Please understand, my mother is a gifted cook: Like Jackson Pollock she flings ingredients around the kitchen and somehow yields astounding culinary art. But as with all items of her creation -- children, macrame housewares, the "I'm Not Fat, I'm Pregnant" sweatshirt she wears to aerobics class -- she has a hard time letting go.
Leftovers enter my parents' refrigerator and ripen there until they literally grow their own vocal cords and beg to be returned to the earth whence they came. It's like orchestrating a prison break to throw away food: We need one person to distract my mother, one to guard the kitchen door in case she escapes, one to extract the plates and Tupperware from the back of the fridge, and one poor sucker to open the containers and sniff out the offending remains. Teamwork has been difficult lately, what with my father at work all day and only one kid still living at home, so the fridge has devolved into a petri dish teeming with microbes that wreak havoc on an unaccustomed gut.
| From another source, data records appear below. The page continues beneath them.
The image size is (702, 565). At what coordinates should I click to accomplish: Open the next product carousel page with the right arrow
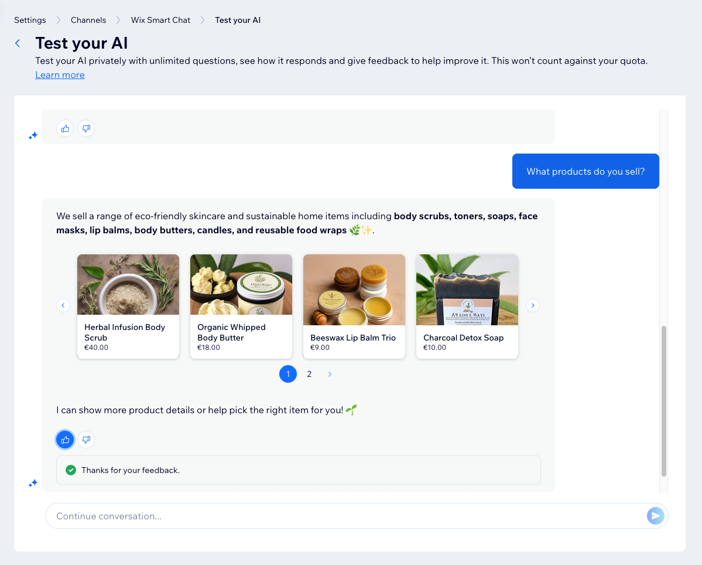[x=532, y=305]
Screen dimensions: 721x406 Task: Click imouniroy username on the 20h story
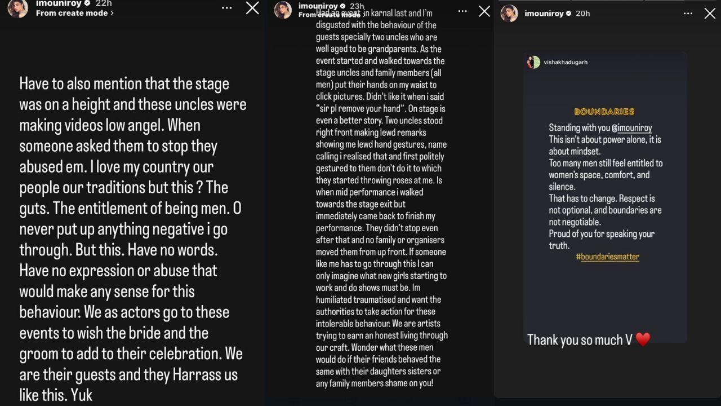[x=544, y=14]
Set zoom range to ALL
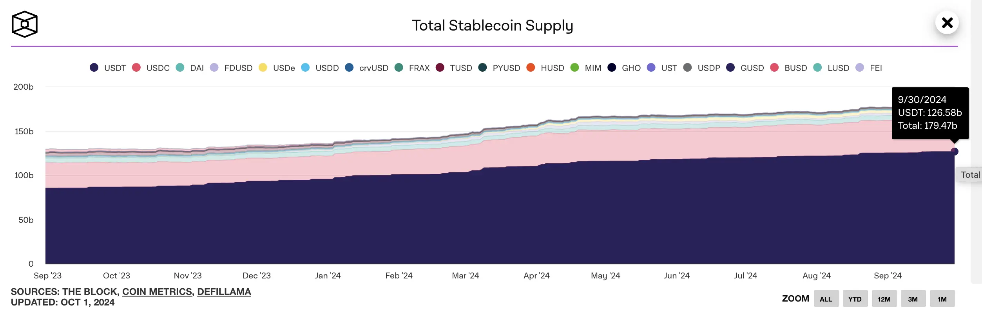 [x=826, y=299]
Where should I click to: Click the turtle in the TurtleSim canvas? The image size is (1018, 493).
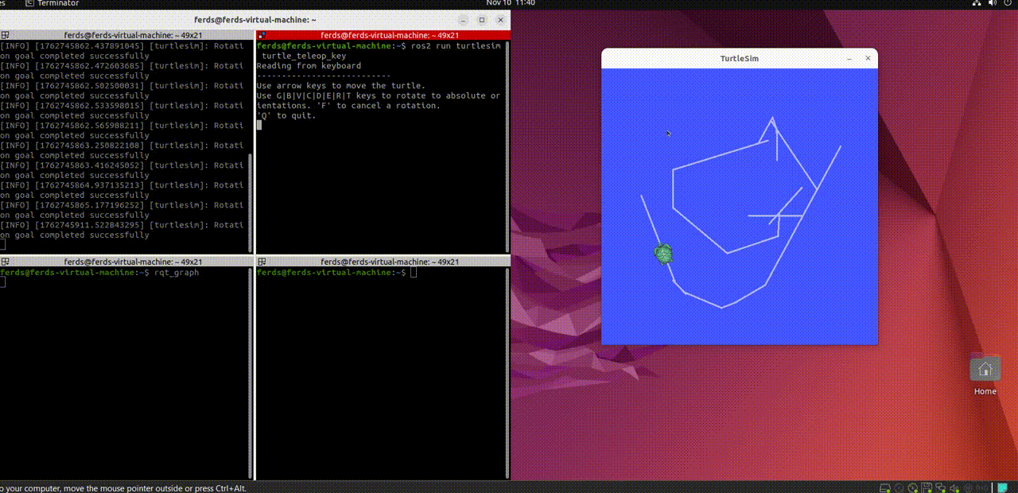tap(663, 254)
At the heart of the matter is an ongoing debate about the definition of "edible": While my father's delicate palate favors what's fresh and healthy, my mother operates on the more basic principle that whatever doesn't kill you makes you stronger, if a little queasy.
But I have to give the lady credit for being resourceful. Bananas gone black? Bake 'em into bread. Bruised peaches on sale at the farmer's market? I smell a cobbler... Cucumber rotted to a milky pulp? Hope you like gazpacho!
Okay, I exaggerate. A little.
The top five phrases uttered in my mother's kitchen:
- "Just scrape if off."
- "It's supposed to smell like that."
- "I know it's not rotten because I had it for lunch today!"
- "When did you make this brisket?" "Hannukah." "Which year?"
- "(sniff sniff) Phew! I'll make this into soup."